_小练习 1:_
在决策树文本里，创建深度截断的分类器时，max_depth 被设成了多少？
_小练习 2:_
请从决策树文本的最后一句之后接着往下写。

_阅读文本:_

Available models: DecisionTreeClassifier, DecisionTreeRegressor, RandomForestClassifier, RandomForestRegressor, AdaBoostStumpClassifier. See each model's help (eg. ?DecisionTreeRegressor at the REPL) for more information

## 載入資料

In [4]:
features, labels = DecisionTree.load_data("iris");

In [5]:
typeof(features)

Array{Any,2}

In [6]:
typeof(labels)

Array{Any,1}

## Casting

In [7]:
# the data loaded are of type Array{Any}
# cast them to concrete types for better performance
features = float.(features)
labels = string.(labels)

150-element Array{String,1}:
 "Iris-setosa"
 "Iris-setosa"
 "Iris-setosa"
 "Iris-setosa"
 "Iris-setosa"
 "Iris-setosa"
 "Iris-setosa"
 "Iris-setosa"
 "Iris-setosa"
 "Iris-setosa"
 "Iris-setosa"
 "Iris-setosa"
 "Iris-setosa"
 ⋮
 "Iris-virginica"
 "Iris-virginica"
 "Iris-virginica"
 "Iris-virginica"
 "Iris-virginica"
 "Iris-virginica"
 "Iris-virginica"
 "Iris-virginica"
 "Iris-virginica"
 "Iris-virginica"
 "Iris-virginica"
 "Iris-virginica"

## 決策樹模型

In [8]:
# create a depth-truncated classifier
model = DecisionTree.DecisionTreeClassifier(max_depth=2)

DecisionTreeClassifier
max_depth:                2
min_samples_leaf:         1
min_samples_split:        2
min_purity_increase:      0.0
pruning_purity_threshold: 1.0
n_subfeatures:            0
classes:                  nothing
root:                     nothing

可用模型:

* `DecisionTreeClassifier`
* `DecisionTreeRegressor`
* `RandomForestClassifier`
* `RandomForestRegressor`
* `AdaBoostStumpClassifier`

In [9]:
typeof(model)

_所给数据:_
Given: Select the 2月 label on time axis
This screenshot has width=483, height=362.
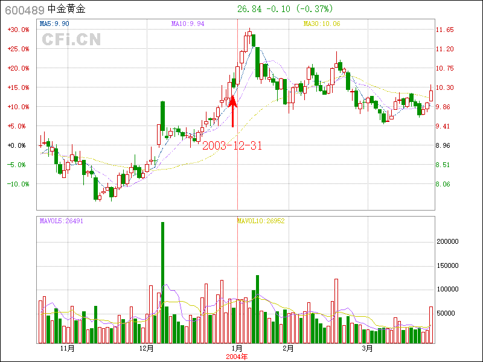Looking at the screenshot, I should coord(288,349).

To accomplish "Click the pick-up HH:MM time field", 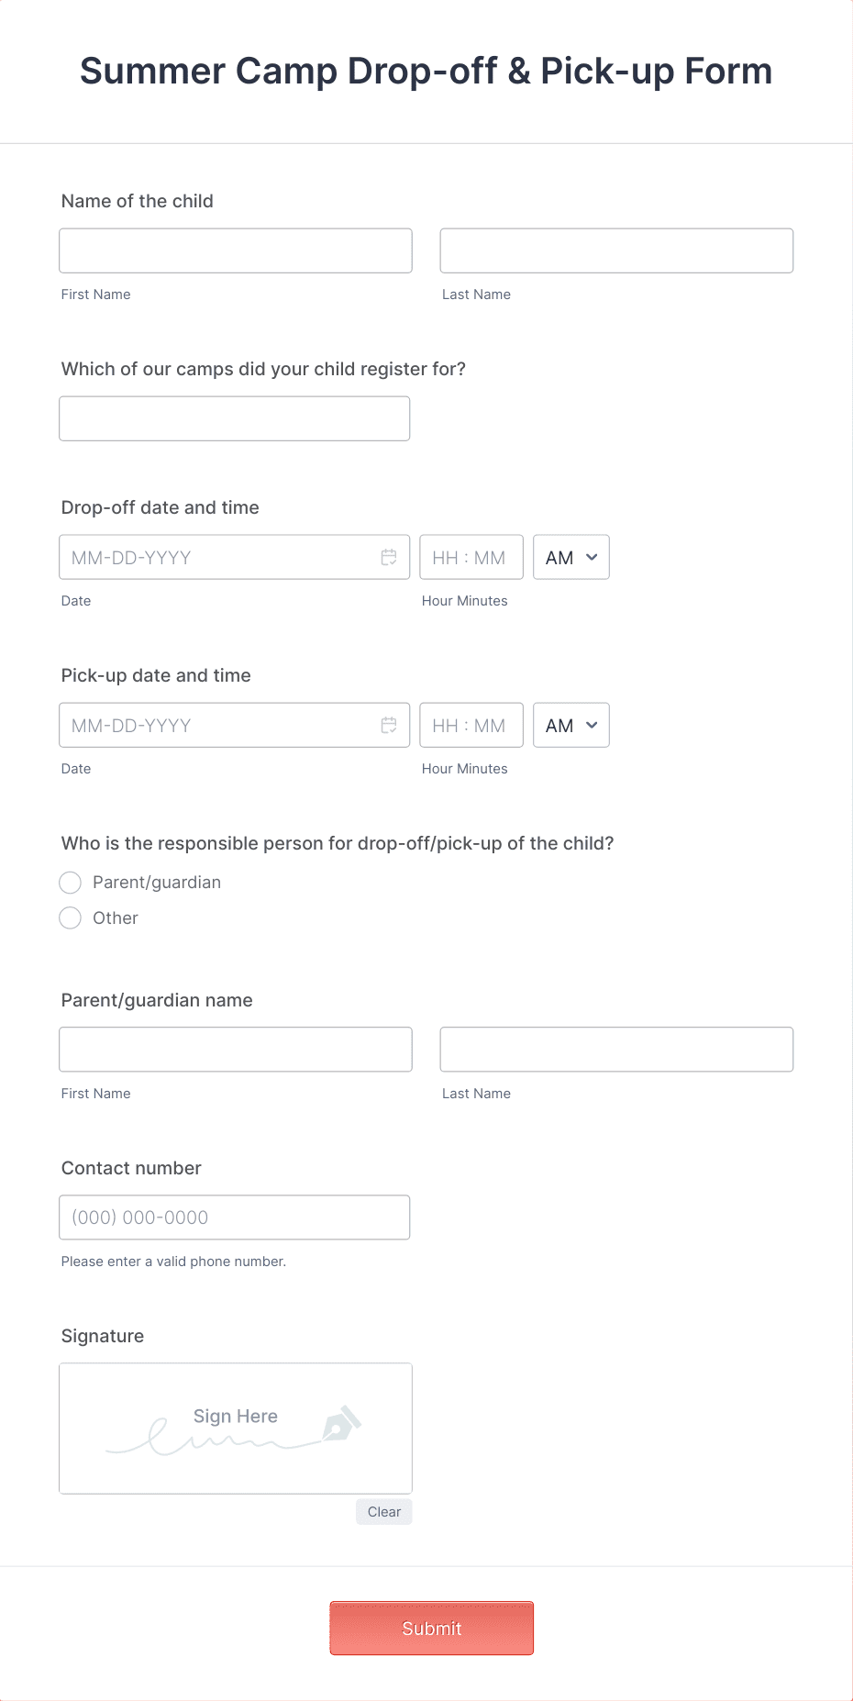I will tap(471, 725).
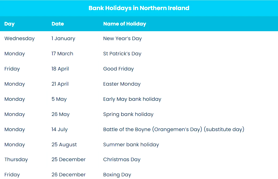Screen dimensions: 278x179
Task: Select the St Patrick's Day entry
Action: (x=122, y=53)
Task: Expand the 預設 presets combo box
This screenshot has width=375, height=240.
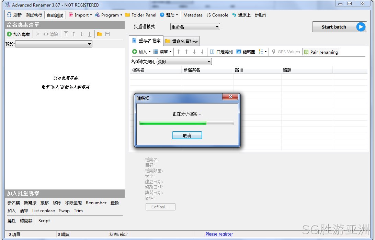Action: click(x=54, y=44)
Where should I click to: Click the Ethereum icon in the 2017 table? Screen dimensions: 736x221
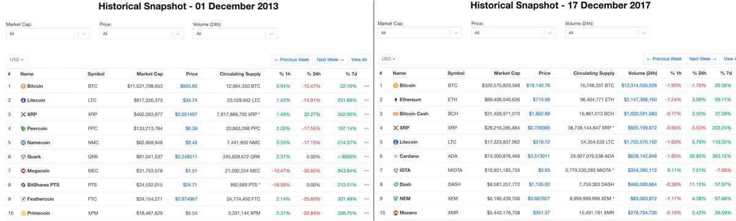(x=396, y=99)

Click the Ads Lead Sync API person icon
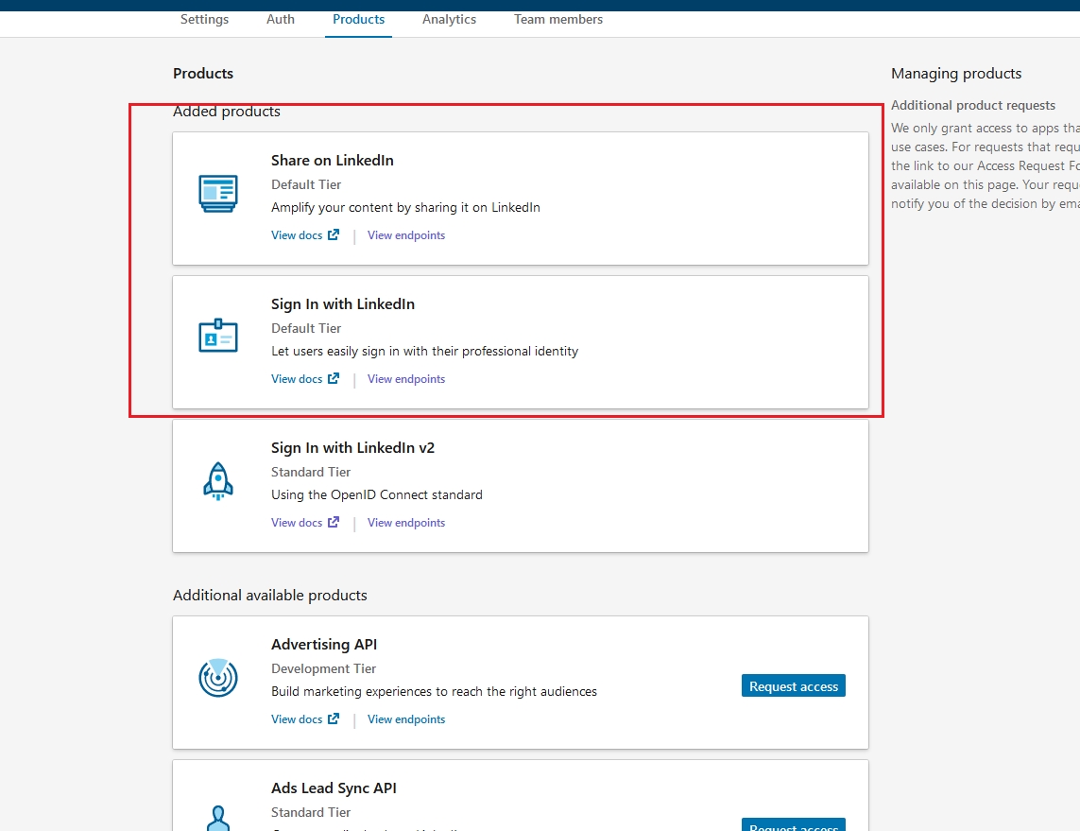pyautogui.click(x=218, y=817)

_任务答案 1:_
max_depth 被设为 2。

_任务答案 2:_
DecisionTreeClassifier

In [12]:
dump(model)

DecisionTreeClassifier
  pruning_purity_threshold: Float64 1.0
  max_depth: Int64 2
  min_samples_leaf: Int64 1
  min_samples_split: Int64 2
  min_purity_increase: Float64 0.0
  n_subfeatures: Int64 0
  rng: Random._GLOBAL_RNG Random._GLOBAL_RNG()
  root: Nothing nothing
  classes: Nothing nothing


In [13]:
Base.show_supertypes(DecisionTreeClassifier)

DecisionTreeClassifier <: ScikitLearnBase.BaseClassifier <: ScikitLearnBase.BaseEstimator <: Any

## 訓練

In [14]:
DecisionTree.fit!(model, features, labels)

DecisionTreeClassifier
max_depth:                2
min_samples_leaf:         1
min_samples_split:        2
min_purity_increase:      0.0
pruning_purity_threshold: 1.0
n_subfeatures:            0
classes:                  ["Iris-setosa", "Iris-versicolor", "Iris-virginica"]
root:                     Decision Tree
Leaves: 3
Depth:  2

## 印出決策樹

In [15]:
# pretty print of the tree, to a depth of 5 nodes (optional)
DecisionTree.print_tree(model, 5)

Feature 3, Threshold 2.45
L-> Iris-setosa : 50/50
R-> Feature 4, Threshold 1.75
    L-> Iris-versicolor : 49/54
    R-> Iris-virginica : 45/46


## 預測

In [16]:
# apply learned model
new_iris = [5.9, 3.0, 5.1, 1.9]
DecisionTree.predict(model, new_iris)

"Iris-virginica"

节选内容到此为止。